Advice dating relationship tip
I didn't have very much fun at it, which is depressing since I didn't pair up until my 30s.
Besides, so much luck was involved in my finding my match that there are probably more alternate universes where I'm still living solo than where I'm married.
You’ve got to keep things fresh, find time for each other, and come up with ways to navigate the tricky ups and downs every partnership faces. Try grabbing some girlfriends for an overnight or a weekend getaway every few months.
That all sounds a lot easier than it really is, so we’ve come up with 101 ways to make your relationship even better.
well, you might need to revisit why you’re constantly seeking out drama. Assume that if something was said that hurt your feelings, it wasn’t intended that way. Give your partner the benefit of the doubt, but if it’s really bothering you, don’t be afraid to bring it up.
Whether you have study hall together or live together, handwritten notes are personal touches in today’s highly digital world. Not doing them if you live together can create tension, and doing them can create unfair expectations.
Just be supportive and loving, because just being there at the end of a bad day can make it better for both of you.

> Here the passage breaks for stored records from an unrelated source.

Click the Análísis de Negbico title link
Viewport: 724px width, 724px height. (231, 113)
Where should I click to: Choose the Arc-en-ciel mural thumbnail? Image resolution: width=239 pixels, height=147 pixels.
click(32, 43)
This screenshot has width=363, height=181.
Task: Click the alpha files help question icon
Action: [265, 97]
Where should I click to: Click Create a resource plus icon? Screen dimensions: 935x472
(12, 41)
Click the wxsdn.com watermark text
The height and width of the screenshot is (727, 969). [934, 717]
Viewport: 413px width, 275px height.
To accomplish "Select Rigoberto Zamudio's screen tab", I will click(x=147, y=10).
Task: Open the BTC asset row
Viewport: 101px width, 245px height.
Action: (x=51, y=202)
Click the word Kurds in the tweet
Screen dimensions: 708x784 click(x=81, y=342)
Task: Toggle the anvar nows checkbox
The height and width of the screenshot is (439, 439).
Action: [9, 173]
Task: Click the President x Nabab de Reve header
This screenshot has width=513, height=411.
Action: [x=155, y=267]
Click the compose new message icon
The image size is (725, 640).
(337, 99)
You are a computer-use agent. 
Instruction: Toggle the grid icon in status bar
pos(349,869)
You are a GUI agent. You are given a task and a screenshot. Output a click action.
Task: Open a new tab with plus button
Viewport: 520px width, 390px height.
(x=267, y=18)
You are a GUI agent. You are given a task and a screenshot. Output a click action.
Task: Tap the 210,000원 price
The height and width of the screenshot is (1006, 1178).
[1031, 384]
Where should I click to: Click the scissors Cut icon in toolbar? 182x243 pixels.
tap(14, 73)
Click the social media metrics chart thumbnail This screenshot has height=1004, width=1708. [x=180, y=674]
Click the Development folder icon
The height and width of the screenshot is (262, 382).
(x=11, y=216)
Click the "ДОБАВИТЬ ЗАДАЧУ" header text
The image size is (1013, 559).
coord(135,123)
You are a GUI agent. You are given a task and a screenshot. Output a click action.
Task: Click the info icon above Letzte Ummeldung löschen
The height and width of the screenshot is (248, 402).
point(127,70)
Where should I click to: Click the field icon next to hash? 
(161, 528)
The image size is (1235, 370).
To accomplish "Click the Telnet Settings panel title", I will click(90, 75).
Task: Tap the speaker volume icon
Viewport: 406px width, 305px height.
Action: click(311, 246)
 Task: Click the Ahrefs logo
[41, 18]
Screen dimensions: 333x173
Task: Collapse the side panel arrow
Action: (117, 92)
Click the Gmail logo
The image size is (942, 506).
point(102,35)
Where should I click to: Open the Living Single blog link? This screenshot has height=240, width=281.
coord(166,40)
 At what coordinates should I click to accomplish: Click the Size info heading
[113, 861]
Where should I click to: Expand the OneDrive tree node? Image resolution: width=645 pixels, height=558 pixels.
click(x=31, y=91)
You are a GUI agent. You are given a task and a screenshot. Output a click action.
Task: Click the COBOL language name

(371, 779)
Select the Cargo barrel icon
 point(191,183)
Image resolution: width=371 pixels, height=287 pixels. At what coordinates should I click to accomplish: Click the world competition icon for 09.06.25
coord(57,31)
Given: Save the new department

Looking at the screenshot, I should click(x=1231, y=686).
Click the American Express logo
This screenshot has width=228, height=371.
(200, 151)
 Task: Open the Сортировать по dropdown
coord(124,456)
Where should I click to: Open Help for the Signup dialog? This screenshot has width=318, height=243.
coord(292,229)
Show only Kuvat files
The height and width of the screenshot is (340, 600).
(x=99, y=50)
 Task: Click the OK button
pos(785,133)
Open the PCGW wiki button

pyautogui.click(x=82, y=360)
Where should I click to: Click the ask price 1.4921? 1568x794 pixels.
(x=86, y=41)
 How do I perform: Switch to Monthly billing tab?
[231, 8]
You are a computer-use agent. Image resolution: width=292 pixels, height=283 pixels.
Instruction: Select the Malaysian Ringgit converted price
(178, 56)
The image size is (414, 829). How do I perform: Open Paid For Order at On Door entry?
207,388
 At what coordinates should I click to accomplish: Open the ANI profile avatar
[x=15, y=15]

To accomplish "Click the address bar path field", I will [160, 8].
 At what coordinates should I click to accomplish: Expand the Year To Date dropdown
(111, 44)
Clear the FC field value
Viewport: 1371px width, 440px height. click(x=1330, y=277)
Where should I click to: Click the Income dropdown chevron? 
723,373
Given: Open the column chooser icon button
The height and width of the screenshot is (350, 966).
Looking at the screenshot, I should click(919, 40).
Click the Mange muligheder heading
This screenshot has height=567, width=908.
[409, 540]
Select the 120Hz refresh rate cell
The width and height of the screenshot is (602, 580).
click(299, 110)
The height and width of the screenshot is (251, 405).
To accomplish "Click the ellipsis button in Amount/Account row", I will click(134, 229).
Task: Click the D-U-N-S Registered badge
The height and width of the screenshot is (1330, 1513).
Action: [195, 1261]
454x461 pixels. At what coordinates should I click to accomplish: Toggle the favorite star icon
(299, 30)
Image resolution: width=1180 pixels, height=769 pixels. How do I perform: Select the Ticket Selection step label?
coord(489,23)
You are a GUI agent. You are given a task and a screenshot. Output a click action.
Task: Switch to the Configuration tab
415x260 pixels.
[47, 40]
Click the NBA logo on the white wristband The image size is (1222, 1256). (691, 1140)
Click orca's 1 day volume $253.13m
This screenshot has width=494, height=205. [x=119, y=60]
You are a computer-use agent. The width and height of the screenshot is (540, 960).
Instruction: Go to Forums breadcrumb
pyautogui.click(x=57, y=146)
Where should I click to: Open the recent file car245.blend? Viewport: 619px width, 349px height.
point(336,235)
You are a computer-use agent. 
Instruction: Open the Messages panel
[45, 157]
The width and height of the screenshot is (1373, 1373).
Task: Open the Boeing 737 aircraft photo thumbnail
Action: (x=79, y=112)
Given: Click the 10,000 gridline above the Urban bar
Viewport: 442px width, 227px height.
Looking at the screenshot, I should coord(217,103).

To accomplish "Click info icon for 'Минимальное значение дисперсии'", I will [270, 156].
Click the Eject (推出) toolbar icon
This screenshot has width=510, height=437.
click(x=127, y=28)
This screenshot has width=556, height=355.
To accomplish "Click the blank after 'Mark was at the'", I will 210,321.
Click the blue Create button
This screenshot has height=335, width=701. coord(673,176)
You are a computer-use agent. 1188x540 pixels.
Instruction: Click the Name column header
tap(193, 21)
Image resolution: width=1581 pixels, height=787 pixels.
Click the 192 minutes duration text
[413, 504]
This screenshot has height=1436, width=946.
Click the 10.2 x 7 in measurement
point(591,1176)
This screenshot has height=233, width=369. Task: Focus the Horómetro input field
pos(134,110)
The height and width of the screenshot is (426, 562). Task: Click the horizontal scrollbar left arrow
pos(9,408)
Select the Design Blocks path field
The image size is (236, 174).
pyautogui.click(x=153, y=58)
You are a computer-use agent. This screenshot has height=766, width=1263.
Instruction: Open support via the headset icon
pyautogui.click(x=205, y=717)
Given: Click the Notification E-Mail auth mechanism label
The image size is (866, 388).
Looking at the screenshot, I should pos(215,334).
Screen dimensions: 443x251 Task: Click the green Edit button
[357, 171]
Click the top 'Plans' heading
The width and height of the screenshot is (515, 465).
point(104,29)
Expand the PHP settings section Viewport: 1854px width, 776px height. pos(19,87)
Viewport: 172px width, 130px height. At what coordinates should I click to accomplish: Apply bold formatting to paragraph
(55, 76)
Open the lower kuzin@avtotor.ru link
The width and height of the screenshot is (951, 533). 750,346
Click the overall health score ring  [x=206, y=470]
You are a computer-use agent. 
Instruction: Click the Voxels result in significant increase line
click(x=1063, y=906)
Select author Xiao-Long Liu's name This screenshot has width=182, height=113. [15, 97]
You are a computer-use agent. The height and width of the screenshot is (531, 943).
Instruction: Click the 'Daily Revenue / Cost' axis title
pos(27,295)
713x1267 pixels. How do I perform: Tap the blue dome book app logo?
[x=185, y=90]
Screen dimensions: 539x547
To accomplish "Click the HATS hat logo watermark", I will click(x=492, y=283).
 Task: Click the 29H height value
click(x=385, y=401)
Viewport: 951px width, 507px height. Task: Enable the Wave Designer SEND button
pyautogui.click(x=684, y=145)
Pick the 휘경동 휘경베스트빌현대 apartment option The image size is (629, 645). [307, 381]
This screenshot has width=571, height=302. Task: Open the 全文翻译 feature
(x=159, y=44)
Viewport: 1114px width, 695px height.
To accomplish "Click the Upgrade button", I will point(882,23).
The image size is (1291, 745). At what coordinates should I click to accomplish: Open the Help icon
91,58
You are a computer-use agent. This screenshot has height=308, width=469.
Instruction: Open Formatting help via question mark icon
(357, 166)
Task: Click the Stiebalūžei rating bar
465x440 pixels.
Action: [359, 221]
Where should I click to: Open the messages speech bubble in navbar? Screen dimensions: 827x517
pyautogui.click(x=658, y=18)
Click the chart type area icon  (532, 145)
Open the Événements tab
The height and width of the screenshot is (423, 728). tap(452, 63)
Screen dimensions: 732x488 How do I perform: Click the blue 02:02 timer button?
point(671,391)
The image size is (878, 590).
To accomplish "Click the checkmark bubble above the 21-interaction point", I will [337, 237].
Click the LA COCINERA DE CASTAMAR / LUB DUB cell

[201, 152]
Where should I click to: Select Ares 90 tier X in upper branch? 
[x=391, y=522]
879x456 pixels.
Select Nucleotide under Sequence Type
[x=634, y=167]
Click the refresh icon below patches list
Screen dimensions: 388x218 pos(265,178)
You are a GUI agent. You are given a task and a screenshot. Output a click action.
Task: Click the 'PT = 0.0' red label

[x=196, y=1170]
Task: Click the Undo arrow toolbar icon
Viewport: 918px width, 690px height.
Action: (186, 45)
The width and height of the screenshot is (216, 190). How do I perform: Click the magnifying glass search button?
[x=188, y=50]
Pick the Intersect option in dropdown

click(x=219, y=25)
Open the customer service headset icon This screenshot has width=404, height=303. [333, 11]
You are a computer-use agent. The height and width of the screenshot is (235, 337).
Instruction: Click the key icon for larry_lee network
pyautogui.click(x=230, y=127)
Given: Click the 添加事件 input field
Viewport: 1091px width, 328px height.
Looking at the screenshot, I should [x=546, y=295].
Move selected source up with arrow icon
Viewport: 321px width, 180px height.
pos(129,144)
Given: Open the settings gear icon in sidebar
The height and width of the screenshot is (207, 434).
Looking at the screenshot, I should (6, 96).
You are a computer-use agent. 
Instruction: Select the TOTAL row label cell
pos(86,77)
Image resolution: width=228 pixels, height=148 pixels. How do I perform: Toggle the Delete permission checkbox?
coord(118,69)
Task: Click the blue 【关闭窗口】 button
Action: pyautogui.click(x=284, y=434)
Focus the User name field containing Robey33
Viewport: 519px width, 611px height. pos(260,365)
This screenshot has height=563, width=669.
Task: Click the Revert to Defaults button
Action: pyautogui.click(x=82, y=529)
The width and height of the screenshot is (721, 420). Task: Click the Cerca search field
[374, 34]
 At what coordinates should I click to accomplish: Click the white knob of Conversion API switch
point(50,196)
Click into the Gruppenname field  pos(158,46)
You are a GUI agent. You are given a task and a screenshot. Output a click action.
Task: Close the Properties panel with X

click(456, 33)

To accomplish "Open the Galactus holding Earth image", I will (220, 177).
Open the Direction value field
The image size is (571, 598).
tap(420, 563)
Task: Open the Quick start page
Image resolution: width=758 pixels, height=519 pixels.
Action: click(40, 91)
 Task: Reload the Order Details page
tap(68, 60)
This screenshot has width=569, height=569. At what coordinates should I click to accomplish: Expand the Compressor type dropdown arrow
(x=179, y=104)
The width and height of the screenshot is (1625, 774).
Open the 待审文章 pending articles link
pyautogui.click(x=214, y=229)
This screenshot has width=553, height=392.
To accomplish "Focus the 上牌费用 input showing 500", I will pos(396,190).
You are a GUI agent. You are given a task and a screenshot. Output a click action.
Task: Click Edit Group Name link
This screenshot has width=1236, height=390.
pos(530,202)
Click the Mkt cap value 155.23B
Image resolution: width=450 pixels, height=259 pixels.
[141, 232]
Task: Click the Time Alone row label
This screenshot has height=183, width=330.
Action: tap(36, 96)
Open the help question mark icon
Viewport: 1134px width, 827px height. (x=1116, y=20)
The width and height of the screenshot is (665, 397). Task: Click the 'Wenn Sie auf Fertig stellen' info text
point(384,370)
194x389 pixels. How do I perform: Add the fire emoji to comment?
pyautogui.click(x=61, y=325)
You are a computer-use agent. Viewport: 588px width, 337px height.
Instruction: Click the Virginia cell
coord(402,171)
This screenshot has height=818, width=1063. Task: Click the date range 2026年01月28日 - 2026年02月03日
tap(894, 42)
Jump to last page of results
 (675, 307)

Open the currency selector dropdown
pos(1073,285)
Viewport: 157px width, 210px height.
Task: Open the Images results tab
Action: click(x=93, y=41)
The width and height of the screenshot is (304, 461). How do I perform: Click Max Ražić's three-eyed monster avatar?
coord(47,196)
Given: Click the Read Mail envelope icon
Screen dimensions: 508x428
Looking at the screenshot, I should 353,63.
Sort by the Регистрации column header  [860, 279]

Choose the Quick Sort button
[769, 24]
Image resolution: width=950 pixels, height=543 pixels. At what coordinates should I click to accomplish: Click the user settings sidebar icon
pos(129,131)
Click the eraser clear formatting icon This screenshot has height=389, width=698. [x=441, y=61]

Creating small rituals can really help hold up a couple because they become “your thing.” Whether it’s a fancy night out during the holiday season, or watching a certain show every week, these are things that’ll give you both something to look forward to, and it’ll bring you closer together. One of the biggest relationship tips is to give your undivided attention when your partner is speaking. Giving back is a great way to keep perspective of how great your relationship is, and how lucky you both are. Jot down new and fun things you want to accomplish for a day as a duo. They can either deal with it or they can’t, but if you can’t be your most honest self with this person, it’ll come out eventually. You’re there to make each other feel like your best selves, so let the genuine praise flow freely. Take a step back and figure out the big things about your partner that truly bother you, and approach them from a place of concern and support instead of nitpicking for sport. Learning to say “I was wrong” is a skill worth learning. When you and your partner see positive actions, solutions, or behavior in one another, acknowledge it and remind each other to keep it up. Establish genuine connections with the other’s friends and family. This is the stuff that makes the world go ’round, people! Pay attention to the tiny things that bother your partner, and if it’s painless for you, work to change them. If your partner’s day sucked and yours was just “eh,” let them have the pity (and the control of the remote, and the choice of take-out). Remember all the amazing things that brought you from then to now. It's too late for me, but maybe you can learn from what I wish I knew when I was single.Related: The Best Part Of Being Single Is Knowing Nobody's Cheating On You 1.